Sophie Harris-TaylorFrances (2016)

Like most of the rest of Tumblr, I just finished Stranger Things. (I have mixed feelings about it; I never really felt that it ever came together in any kind of totality. The mid-to-late 80s nostalgia comes across as heavy-handed and seems more designed to fuel a sort of instant-geek connection to the show than to actually provide any sort of substantive immersive world building. It’s saved by unusually committed acting and surprisingly dexterous attention to consistent application of visual form and spatial continuity.

When I saw the above image, the mussed dark hair and the shape of the model’s face reminded me rather strongly of Natalia Dyer’s character Nancy.

Like the show, I have mixed feelings about this image. The color is nice–a very rigidly circumscribed magenta spectrum from skin tone highlight to the ribbed peach top to the pink-red lipstick.

However, the pose is odd. Does anyone else wonder what in the hell is going on with her right arm? And the pose–the tentatively uncertain hovering of her hands near her neckline–almost like she’s fingering a beloved pendant. But it’s designed for her to stylistically pull the top up to reveal her breasts. Why? For whom? Things are a bit a-muddle with this as far as questions of voyeurism.

It reminds me of this image of Génia by PeterVR. Both feature awkward/odd, self-conscious poses. Harris-Taylor’s is technically superior. But I feel like PeterVR actually provides enough context where the self-consciousness actually dovetails nicely with a more consistent application of the conceptual underpinnings of the image–i.e. his image takes a definitive stand on whether or not the work is voyeuristic.

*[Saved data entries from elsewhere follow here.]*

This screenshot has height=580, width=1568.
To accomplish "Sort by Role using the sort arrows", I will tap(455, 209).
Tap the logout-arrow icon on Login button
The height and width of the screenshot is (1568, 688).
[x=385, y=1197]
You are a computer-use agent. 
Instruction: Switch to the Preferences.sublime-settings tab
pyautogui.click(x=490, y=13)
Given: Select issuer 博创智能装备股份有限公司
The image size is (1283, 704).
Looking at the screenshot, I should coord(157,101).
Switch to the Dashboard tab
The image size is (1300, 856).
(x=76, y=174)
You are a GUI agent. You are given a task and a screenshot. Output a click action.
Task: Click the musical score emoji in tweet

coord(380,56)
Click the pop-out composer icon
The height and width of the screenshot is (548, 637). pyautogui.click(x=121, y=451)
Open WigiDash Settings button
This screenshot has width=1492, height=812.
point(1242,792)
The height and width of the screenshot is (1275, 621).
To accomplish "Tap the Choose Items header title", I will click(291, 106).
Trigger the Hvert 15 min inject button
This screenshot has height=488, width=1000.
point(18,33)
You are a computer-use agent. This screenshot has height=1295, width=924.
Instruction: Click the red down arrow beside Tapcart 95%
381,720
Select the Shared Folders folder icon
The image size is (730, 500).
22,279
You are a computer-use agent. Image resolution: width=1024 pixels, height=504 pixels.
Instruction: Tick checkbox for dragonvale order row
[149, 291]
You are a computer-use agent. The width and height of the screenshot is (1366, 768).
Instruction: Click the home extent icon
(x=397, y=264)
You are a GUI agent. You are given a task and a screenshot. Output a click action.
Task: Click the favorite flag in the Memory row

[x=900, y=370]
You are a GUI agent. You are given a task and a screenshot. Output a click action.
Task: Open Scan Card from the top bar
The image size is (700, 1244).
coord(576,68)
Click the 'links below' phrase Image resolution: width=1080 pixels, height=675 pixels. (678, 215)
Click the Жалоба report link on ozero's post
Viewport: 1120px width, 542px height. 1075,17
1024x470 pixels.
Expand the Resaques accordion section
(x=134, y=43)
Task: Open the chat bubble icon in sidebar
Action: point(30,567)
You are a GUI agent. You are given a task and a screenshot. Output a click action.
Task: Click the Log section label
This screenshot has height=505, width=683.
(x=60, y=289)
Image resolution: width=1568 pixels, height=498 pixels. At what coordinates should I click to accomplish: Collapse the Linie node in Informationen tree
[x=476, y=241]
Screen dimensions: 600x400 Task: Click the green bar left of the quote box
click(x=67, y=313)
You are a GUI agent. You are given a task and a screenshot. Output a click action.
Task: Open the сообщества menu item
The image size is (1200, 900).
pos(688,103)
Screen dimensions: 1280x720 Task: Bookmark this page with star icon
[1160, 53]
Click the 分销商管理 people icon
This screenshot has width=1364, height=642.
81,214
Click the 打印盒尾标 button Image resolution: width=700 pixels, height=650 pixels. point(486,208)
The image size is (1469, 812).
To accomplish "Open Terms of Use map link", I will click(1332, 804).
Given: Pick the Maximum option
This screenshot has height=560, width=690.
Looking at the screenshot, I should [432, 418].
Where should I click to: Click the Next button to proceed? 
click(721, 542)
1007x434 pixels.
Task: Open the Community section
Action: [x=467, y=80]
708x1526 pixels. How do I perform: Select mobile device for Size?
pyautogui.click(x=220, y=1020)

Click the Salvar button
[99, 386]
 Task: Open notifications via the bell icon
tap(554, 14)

Alfred StieglitzGeorgia O’Keefe (1919)

I don’t especially care for Stieglitz.

I mean I recognize his contribution to the advancement of photography as an art form both within the US as well as around the world; yet his work–although frequently very beautiful–feels not flat, but affectless in a way that comes across as contrived. (It’s like he spent way too long reading Thoreau in his teens and latched on to the pretentious naturalism more than the admonishment to ‘live purposefully’.

His work with O’Keefe is a little different. Or, the better way to say it might be: what I don’t like about his work actually serves the work instead of undercutting it.

Take the image above: there are similarities in her pose to depictions of Eve in oil paintings throughout the western canon; a ruse meant to preemptively short circuit Puritanical objections to the more sensual facets of the composition. (Eve for example is unlikely to be depicted hold her breast in such an ambiguous fashion, but even that can be traced back to something in-line with the asp biting Cleopatra’s breast.)

I don’t think there’s any way you can wrap your head fully around the Steiglitz and O’Keefe collaborations without acknowledging that they were ravenous with carnal desire for one another.

I know the prevailing wisdom is that an artist should remain aloof and not become entangled with their subjects. But I don’t think you can deny that when a photographer is consensually involved with their subject, it absolutely complicates the work–usually in interesting and unpredictable ways. (Thinking here of Corwin Prescott and Nicole Vaunt as another sterling example.)